Dès lors que les habitants sollicitent la mairie pour une action d’amélioration du cadre de vie entre autres, ces derniers doivent aussi mettre la main à la pâte… Autrement dit par Julian Perdrigeat : « la mairie n’a pas le monopole de l’intérêt général et reconnaît aux habitants un droit d’initiative ». Parmi les actions emblématiques, celle de l’entretien des chemins municipaux avec les agriculteurs. Un projet que Didier Caron, directeur des services techniques, suit de près : « nous choisissons les matériaux, évaluons le budget ensemble. Les agriculteurs apportent leurs tracteurs et leur fuel, leurs remorques, leur temps, la commune loue le matériel spécialisé ». Effectué par une entreprise, ce même travail aurait coûté entre trois et quatre fois plus cher. Selon l’objet de la demande habitante, c’est le service culture, urbanisme, ou les services techniques qui supervisent le projet.

« Tout cela fonctionne parce qu’il n’y a pas de faille dans le portage politique »

Une bonne partie des agents a pris goût à cette nouvelle approche, Didier Caron le premier, qui anime avec les habitants des actions autour de l’alimentation, l’aménagement et la sécurité. « J’adore construire avec les habitants, je m’efforce de partir d’une feuille blanche. Il faut veiller toutefois à bien poser les règles d’écoute réciproque en préambule ».

Le partage des tâches avec les collectifs connaît toutefois des limites, du point de vue de la couverture du risque. Quand les assurances agitent le chiffon rouge, la mairie reprend le projet sous son giron. Bien qu’elle en eût les compétences, l’équipe de foot n’a pas réalisé les petits abris de terrain. Les services techniques ont pris le relais.

Demeurent toujours envisageables les formes intermédiaires de partage : le skate park a été complètement modélisé par les jeunes. « Tout cela fonctionne parce qu’il n’y a pas de faille dans le portage politique » tient à préciser Julian Perdrigeat.

En Italie : les pactes de coopération
Plusieurs villes et acteurs associatifs français dont la 27e Région, avec le concours du programme européen Erasmus +, viennent de démarrer une série de voyages d’étude à travers l’Europe. Objectif : rencontrer des territoires qui expérimentent de nouvelles formes de gouvernance entre services publics et habitants. Premier pays visité en mars dernier : l’Italie, qui a mis en place les pactes de coopération. 186 villes en sont adeptes. À travers la signature d’un pacte, une collectivité reconnaît la légitimité à des citoyens de mettre en œuvre un projet et peut leur prêter main-forte en transférant des compétences.
Xavier Perrin, chef du service commun contrôle de gestion de la Métropole grenobloise et de Grenoble faisait partie du voyage.

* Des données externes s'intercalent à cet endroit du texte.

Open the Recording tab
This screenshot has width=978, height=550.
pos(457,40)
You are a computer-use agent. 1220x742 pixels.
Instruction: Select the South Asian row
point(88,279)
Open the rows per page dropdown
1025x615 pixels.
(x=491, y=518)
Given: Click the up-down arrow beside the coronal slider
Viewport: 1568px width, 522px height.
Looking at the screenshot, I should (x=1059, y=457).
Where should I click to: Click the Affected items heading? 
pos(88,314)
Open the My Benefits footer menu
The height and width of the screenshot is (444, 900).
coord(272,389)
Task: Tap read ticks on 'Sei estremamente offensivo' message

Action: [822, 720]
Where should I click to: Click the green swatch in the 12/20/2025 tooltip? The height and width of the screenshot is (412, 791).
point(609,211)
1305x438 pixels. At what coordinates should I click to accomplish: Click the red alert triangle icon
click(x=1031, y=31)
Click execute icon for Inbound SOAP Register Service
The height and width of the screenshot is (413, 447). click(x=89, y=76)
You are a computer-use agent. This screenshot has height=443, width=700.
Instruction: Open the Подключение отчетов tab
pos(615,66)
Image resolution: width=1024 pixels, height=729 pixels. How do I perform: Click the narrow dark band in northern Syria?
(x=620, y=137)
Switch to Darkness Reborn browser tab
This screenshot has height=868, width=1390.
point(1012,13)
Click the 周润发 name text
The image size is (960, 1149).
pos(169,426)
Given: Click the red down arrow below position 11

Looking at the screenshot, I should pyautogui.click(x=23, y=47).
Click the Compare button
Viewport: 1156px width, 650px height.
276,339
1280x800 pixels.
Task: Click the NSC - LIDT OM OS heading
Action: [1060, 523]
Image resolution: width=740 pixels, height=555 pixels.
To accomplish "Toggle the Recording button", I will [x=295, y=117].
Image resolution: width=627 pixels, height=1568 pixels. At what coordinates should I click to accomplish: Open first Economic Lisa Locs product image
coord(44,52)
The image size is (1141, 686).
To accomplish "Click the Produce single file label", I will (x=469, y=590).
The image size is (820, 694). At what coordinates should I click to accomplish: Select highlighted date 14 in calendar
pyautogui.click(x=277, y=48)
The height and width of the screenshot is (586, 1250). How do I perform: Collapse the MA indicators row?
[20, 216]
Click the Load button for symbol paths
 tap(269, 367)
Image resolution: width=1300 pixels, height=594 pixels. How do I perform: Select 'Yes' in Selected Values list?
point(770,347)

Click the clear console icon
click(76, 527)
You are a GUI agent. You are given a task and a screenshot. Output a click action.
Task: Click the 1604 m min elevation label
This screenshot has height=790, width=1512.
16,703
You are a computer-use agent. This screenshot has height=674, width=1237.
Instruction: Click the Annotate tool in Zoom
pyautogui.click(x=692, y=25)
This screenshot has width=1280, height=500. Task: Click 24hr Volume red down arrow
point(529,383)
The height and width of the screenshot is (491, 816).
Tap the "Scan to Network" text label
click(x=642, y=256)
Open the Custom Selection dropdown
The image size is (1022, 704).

Il déclare, admiratif : « les Italiens ont réussi à faire un package de nos dispositifs avec un méta-outil. Ils arrivent aussi à beaucoup mieux communiquer dessus. Pionnière, Bologne dénombre aujourd’hui 250 pactes actifs. Ces pactes répondent à un principe d’amélioration et ne se substituent pas aux missions existantes du service public, ont bien indiqué les interlocuteurs italiens. Les pactes peuvent concerner des biens matériels ou immatériels, dans le social (action dans les maisons de quartier, les écoles), dans la culture (théâtre, street art, cinéma, valorisation du patrimoine, intervention dans les bibliothèques), le développement économique (activités productives), les espaces publics (skate park, jardins partagés, énergie, gestion des déchets). Les pactes peuvent être aussi remis en question, suivant les résultats de leur évaluation.